After, I pulled the front door shut but didn’t lock it—I didn’t have the keys. I’d have to come back and check up on things a
fter the cleaning.
I walked across the street to my car, and my eyes burned. Every place I stepped, everything I saw, was a place that Sadie would never be and never see. Even my car felt vaguely unfamiliar to me now. The granules of sand below the driver’s seat, which had been there for who knew how long—but all I could see was Sadie, brushing off her legs after a bonfire at Breaker Beach. The papers stuffed into the door compartment, and I pictured her balling up a receipt, stuffing it out of sight.
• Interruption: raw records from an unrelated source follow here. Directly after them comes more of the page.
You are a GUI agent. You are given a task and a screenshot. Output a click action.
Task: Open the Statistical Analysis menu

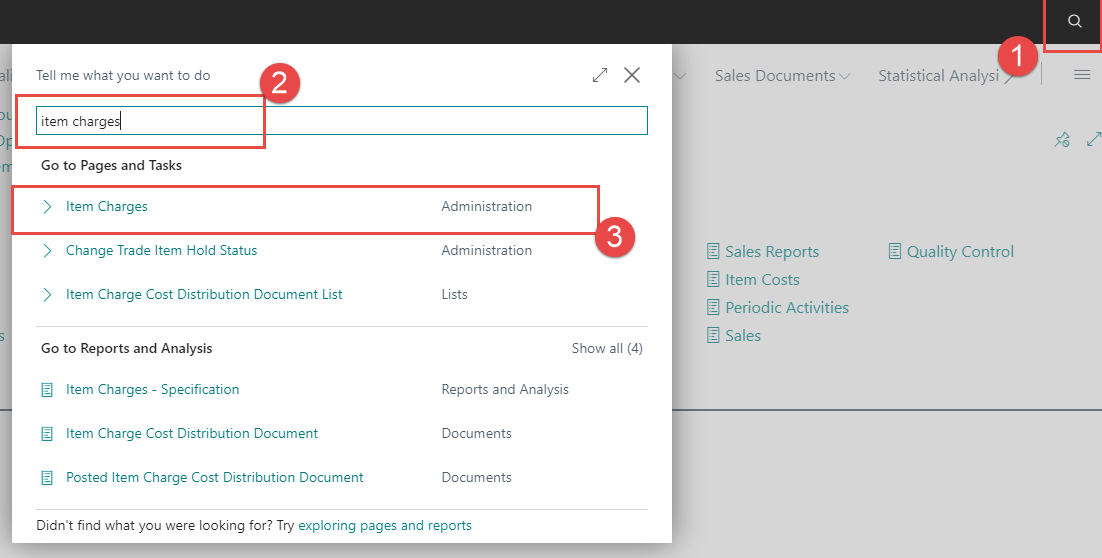tap(938, 76)
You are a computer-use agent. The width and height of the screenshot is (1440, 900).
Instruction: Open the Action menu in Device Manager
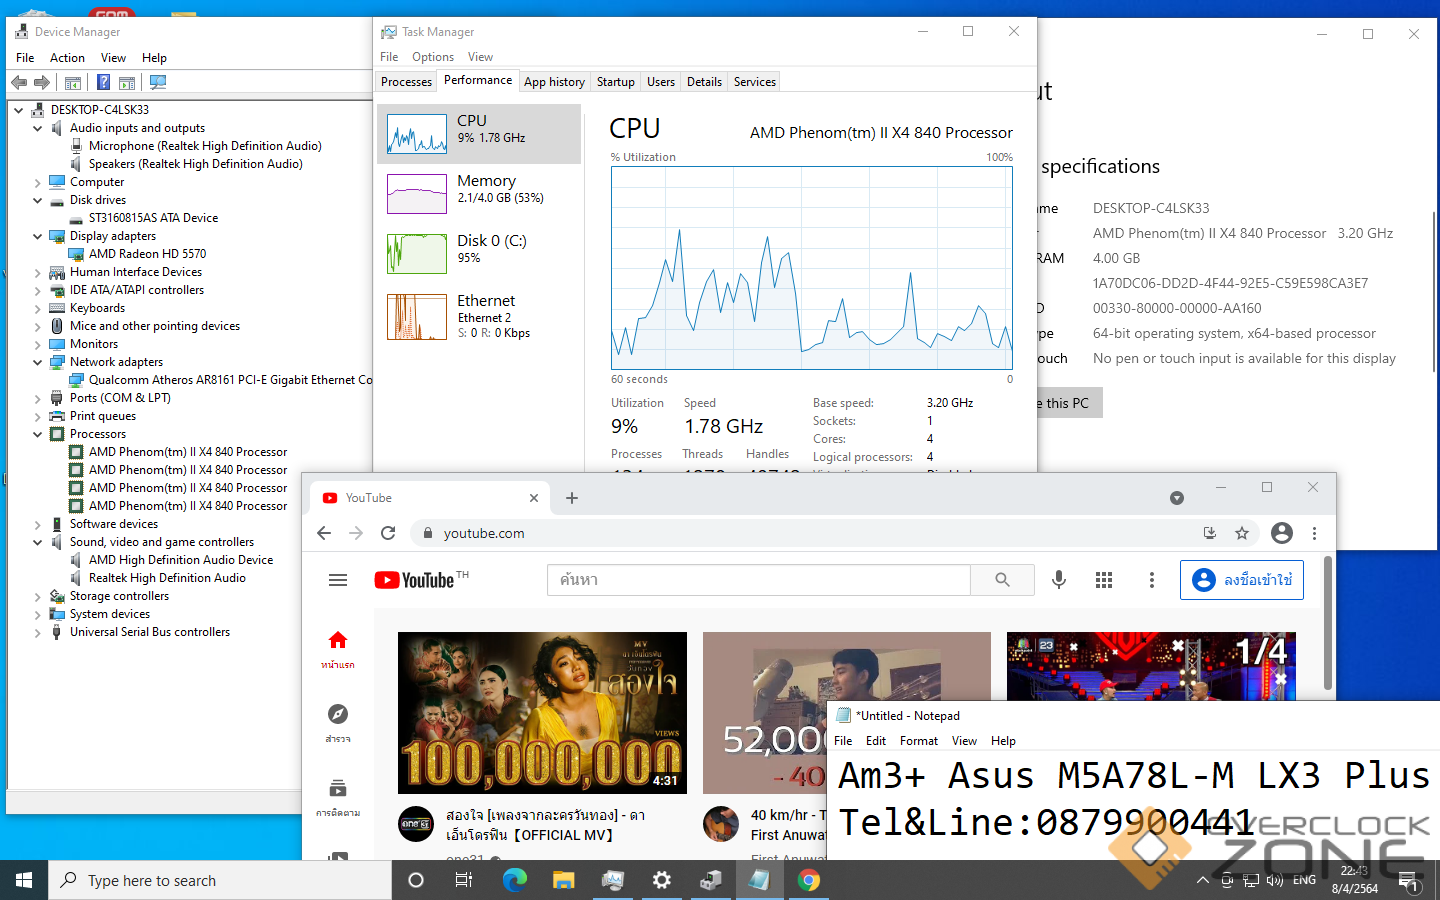[x=67, y=58]
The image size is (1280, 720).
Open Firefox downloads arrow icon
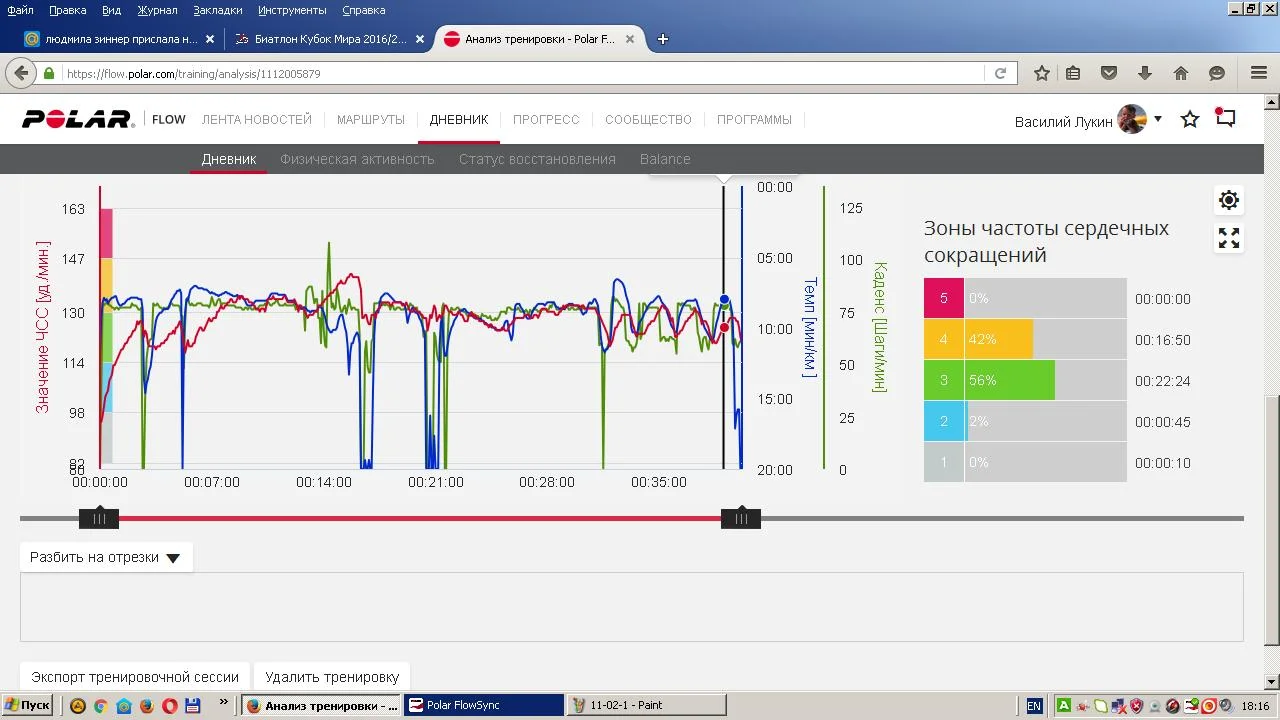[x=1145, y=73]
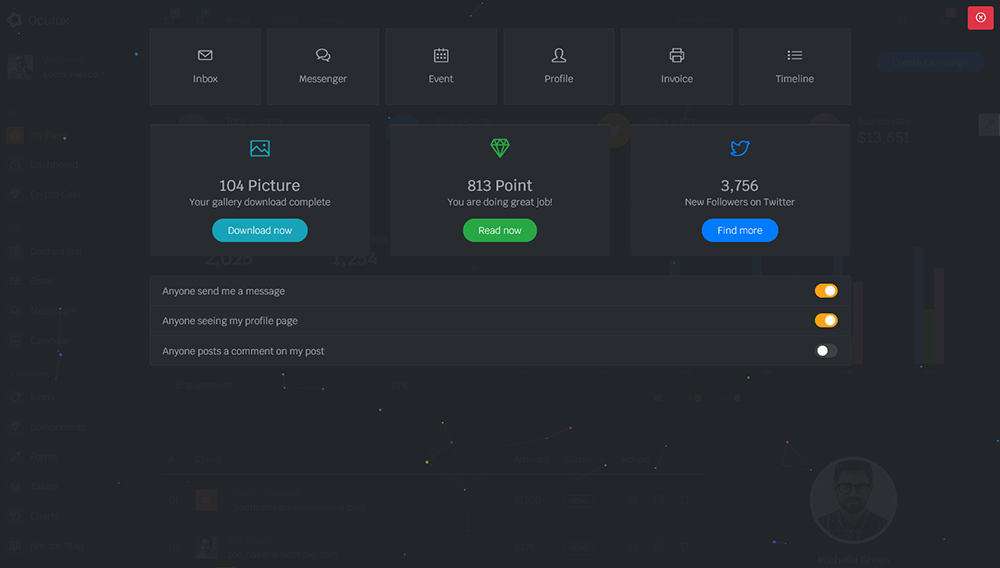The width and height of the screenshot is (1000, 568).
Task: Click the 3,756 followers count
Action: [740, 185]
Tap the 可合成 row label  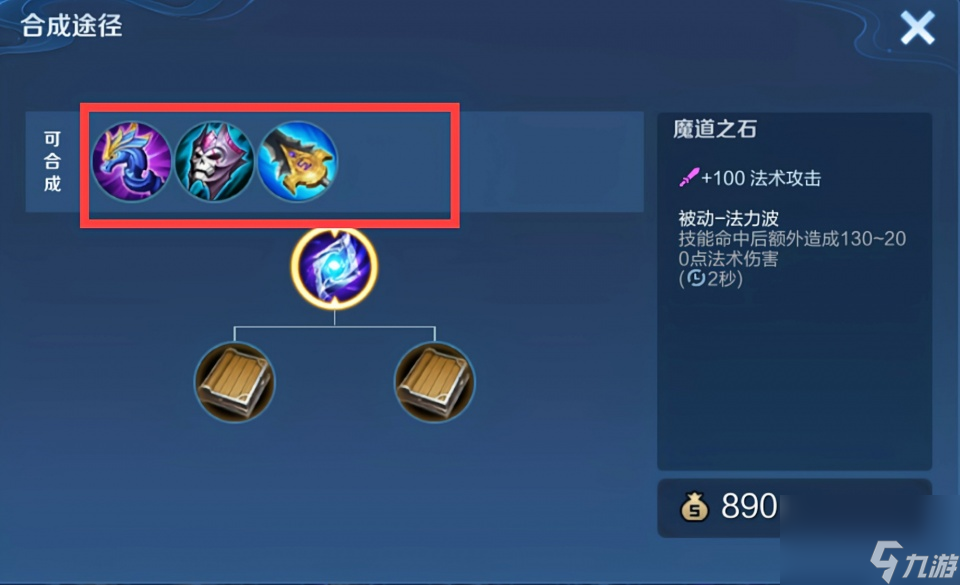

My sunglasses wedged into the visor, and I saw her lowering the shade to check the mirror, saying, God, could I be any paler?
I couldn’t shake the scent of the house as I drove. The liquor, the sweat, something almost animal about it. So I kept the windows down, let the fresh air of Littleport roll in.
I drove in the opposite direction, toward the winding mountain roads, where the sun cast a pattern through the trees as the wind blew, like an incoming eclipse.
SUMMER
2018
CHAPTER 26
I was standing outside the bed-and-breakfast after Faith disappeared inside. I was glued to my spot, trying to process what she’d just told me. Another car had turned up the night of the party—and Sadie had been inside.
Sadie had been right here a year earlier, stepping out of a car in the parking lot of the B&B, walking the path to the party. I looked into the trees down the path, imagining her ghost.
I DROVE BACK TOWARD the Sea Rose, needing to be alone, to think. Everything I’d believed about that night was wrong. Could everything I’d thought about Sadie be wrong, too?
Over the years, our lives had become so tangled, pieces of each other indecipherable. The details blurring and overlapping. My home was her home, keys on each other’s rings, her thumb pressed to the front of my phone, the same tattoos—or was it a brand?